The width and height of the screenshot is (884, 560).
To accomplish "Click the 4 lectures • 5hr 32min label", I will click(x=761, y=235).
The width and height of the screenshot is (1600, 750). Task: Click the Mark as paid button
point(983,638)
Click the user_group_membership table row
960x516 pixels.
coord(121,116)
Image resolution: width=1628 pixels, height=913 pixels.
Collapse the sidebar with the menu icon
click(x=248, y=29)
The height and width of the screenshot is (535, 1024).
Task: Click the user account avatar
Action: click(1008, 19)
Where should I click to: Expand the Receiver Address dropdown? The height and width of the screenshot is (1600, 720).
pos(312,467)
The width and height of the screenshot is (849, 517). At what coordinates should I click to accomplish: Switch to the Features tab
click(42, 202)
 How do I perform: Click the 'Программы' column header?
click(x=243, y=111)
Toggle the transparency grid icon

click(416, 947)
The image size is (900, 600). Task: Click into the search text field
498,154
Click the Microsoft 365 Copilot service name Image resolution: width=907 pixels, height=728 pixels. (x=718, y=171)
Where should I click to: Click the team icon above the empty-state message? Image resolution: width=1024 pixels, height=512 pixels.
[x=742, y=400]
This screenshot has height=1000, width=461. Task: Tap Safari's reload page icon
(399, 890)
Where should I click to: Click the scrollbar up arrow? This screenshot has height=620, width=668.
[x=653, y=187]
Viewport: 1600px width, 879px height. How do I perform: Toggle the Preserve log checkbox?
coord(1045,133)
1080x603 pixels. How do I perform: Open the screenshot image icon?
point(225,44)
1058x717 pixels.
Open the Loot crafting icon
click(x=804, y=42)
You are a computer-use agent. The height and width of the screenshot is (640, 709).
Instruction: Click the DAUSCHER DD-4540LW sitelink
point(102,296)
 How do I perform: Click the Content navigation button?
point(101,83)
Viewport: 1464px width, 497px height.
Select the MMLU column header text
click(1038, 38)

##########

#### Problem to work on
Count how many lines in the records above contain the word "accomplish", and reply with that number only.

#### Exercise answer
2